::: Text :::

A2A: Scott Elliott & Lamar Herrin

The novels Fractures and Temple Grove are set at opposite ends of the United States, and their environmentalist concerns are different: the one with hydrofracking in Pennsylvania, the other with logging in the Pacific Northwest. But their authors, Lamar Herrin and Scott Elliott, found plenty of common ground during a recent e-mail exchange… not least of all in their ability to draw out the characters and the relationships that make these more than just “a book about hydrofracking” or “a book about the logging controversy.” In a way, those may be the least of what these two novels are “about.”

Scott ElliottScott Elliott: Fractures is masterful in its ability to take us into interior lives. It’s been some time since I’ve read a novel so invested in multiple characters and the tenuous connections between them, and so ambitious and successful at seamlessly moving us into and out of different characters’ heads. Plumbing the depths of characters’ psyches and putting pressure on them would seem to have a ready analogue in the central subject matter and source of conflict that the book takes up in all of its complexity—the hydrofracking in which deep drilling and the pressure of lots of water laced with chemicals releases natural gas.

I wonder if you could talk about your research into natural gas drilling and also the degree to which you thought about the notion of hydrofracking in a metaphorical sense when you were writing the novel and within the novel—as an analogue for the process of fiction writing, and for the way pressure tests bonds between characters in the novel’s extended family.

::: Data extracts :::

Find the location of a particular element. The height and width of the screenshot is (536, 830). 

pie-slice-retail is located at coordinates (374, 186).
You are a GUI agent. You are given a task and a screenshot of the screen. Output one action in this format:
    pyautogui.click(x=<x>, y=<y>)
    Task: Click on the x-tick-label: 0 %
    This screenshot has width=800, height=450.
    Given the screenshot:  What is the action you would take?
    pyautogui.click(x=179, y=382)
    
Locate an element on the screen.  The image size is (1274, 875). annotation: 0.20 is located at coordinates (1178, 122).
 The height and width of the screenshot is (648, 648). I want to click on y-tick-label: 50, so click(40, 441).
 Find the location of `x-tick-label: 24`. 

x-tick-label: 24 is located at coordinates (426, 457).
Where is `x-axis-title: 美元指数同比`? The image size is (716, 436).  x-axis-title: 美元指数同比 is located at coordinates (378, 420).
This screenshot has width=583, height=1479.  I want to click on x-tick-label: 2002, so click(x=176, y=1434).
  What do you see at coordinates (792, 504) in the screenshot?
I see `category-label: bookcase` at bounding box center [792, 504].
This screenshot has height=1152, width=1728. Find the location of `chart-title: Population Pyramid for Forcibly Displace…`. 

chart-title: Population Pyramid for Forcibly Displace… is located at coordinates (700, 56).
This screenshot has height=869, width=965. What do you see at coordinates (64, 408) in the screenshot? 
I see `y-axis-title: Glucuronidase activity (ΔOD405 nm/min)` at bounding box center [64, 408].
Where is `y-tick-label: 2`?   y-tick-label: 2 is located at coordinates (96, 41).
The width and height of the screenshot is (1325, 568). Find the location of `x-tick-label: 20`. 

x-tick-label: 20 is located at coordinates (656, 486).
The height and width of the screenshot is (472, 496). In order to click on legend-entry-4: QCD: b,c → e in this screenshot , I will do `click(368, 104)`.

:::

*Work request:* According to the author exchange above, what environmental issue does the novel Temple Grove take up?

*Result:* Logging in the Pacific Northwest.